The venerable and historic Pine Needles Lodge and Golf Club in Southern Pines will host its fourth U.S. Women’s Open in 2022, the U.S. Golf Association announced Tuesday.
This newest addition to the club’s storied legacy will come three years after the course hosts the U.S. Senior Women’s Open in 2019. USGA officials were at the club off Midland Road Tuesday to speak about that event and discuss preparations.
“We’ve had so many magical moments here,” said Reg Jones, senior director of U.S. Open championships for the USGA. Jones was a staff member working on the first U.S. Women’s Open at Pine Needles in 1996.
On Tuesday, standing on a patio overlooking the club’s 18th green, Jones recalled the legacy of longtime Pine Needles owner and women’s golf icon Peggy Kirk Bell, especially during that 1996 tournament on the final day, on the 18th green prior to awarding Annika Sorenstam the trophy.
“Watching Peggy Kirk Bell and Judy Bell, who was our president at the time, shock everybody by announcing that the Women’s Open would return to Pine Needles in 2001, it certainly floored me,” Jones said. “That was a special moment in time for us.”
Jones said returning the Women’s Open to Pine Needles honors the legacy that Bell built for women and golf.
“She was such a special lady, such an icon, such a mentor for so many of us. There were so many accolades for Mrs. Bell.”
Bell, who died in November 2016 at the age of 95, bought Pine Needles and Mid Pines across the street in 1953 with her husband Warren “Bullet” Bell and grew them to an enormous golf presence in Southern Pines.
Her crowning achievement was getting the USGA to bring its prestigious U.S. Women’s Open championship to Pine Needles in 1996, 2001 and then 2007.
Kelly Miller, Bell’s son-in-law and the president and CEO of Pine Needles and Mid Pines, said the club was thrilled to be hosting the 2019 Senior Women’s Open and is even more so now that it will also have the Women’s Open in 2022.
“We’ll obviously have a lot of work ahead of us,” Miller said, “but one of the things that’s great about it is the tremendous support we get not only from the community here...but the state of North Carolina really wraps its arms around championship golf in the Carolinas.
“We’re excited to host (the Women’s Open) again. I remember going down in ‘96, being on the first tee and wanting to see the first one tee off and there was Peg right down there and she just said, ‘Bullet would have been so proud.’
“As we move forward to 2019 and 2022,” Miller said, “we’ll try to keep Mrs. Bell proud of what we’re doing.”

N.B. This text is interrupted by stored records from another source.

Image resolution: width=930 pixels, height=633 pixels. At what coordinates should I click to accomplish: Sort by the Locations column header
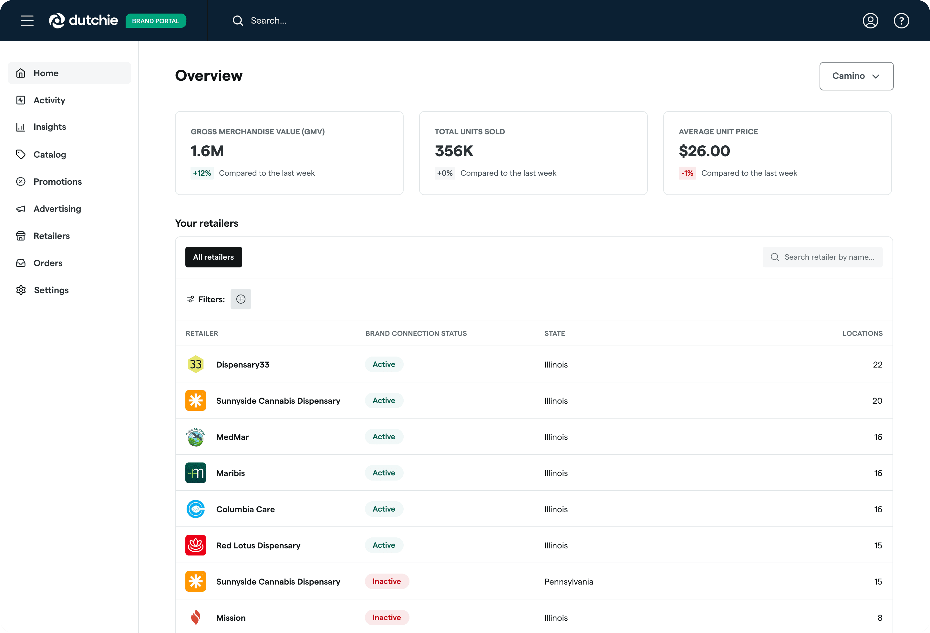tap(862, 333)
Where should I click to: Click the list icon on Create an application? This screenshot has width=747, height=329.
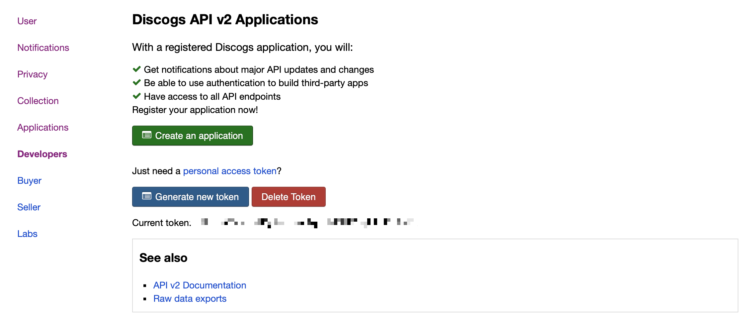[x=146, y=135]
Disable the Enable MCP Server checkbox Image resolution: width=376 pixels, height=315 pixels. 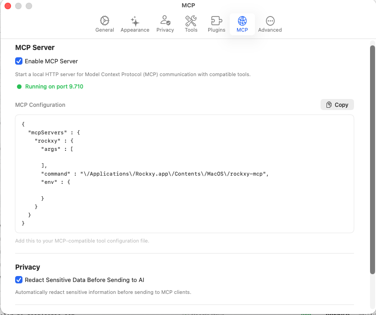coord(19,61)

The last U.S. Women’s Open hosted here occurred in 2014, when the USGA, for the first time ever, scheduled its U.S. Open and Women’s Open in consecutive weeks and played them both at Pinehurst No. 2 with an identical set-up for the players.
The back-to-back experience, not since repeated, generated millions of dollars for the region and state and garnered immeasurable benefit to tourism and promotion of the region’s golf economy.
The USGA has a special relationship with the Sandhills and its place in the history of American golf. By 2022, the USGA will have held 16 of its national championships over the last 26 years, including nine Open championships. That doesn’t include the elite U.S. Open, which Pinehurst No. 2 will host in 2024 for a fourth time since its first one in 1999.
Next year alone, the USGA will host four of its championships in North and South Carolina, including the Senior Amateur in Cary, the Women’s Open in Charleston, the U.S. Senior Women’s Open at Pine Needles and the U.S. Amateur at Pinehurst.
“It’s the cooperation we receive here, not only in the Sandhills but really throughout the state of North Carolina,” Jones said. “It is truly unmatched and a big part of our site selection process. We cannot conduct these championships without that tremendous support.”
Pine Needles moves into elite company in its relationship with the USGA. It will be the only club to have hosted the U.S. Women’s Open more than three times. In all, this represents the club’s seventh USGA championship.
“It’s a validation to the great test of golf out there as well a tribute to our past champions,” Jones said.
The Pine Needles course was designed in 1928 by the iconic Donald Ross and renovated in 2004 by John Fought. Its greens were converted from bent to ultra-dwarf bermuda in 2016, and noted course architect and builder Kyle Franz made some refinements to the course, including an emphasis on some of the finer detailing Ross built into his courses.
The USGA will host its inaugural Senior Women’s Open in Chicago this year. When it comes to Pine Needles next year, the course will be configured to a par of 71 and play a little over 6,000 yards.
“Pine Needles is, if not my favorite U.S. Women’s Open venue, it’s in the top three,” said professional golfer Karrie Webb, who won the 2001 Open at Pine Needles.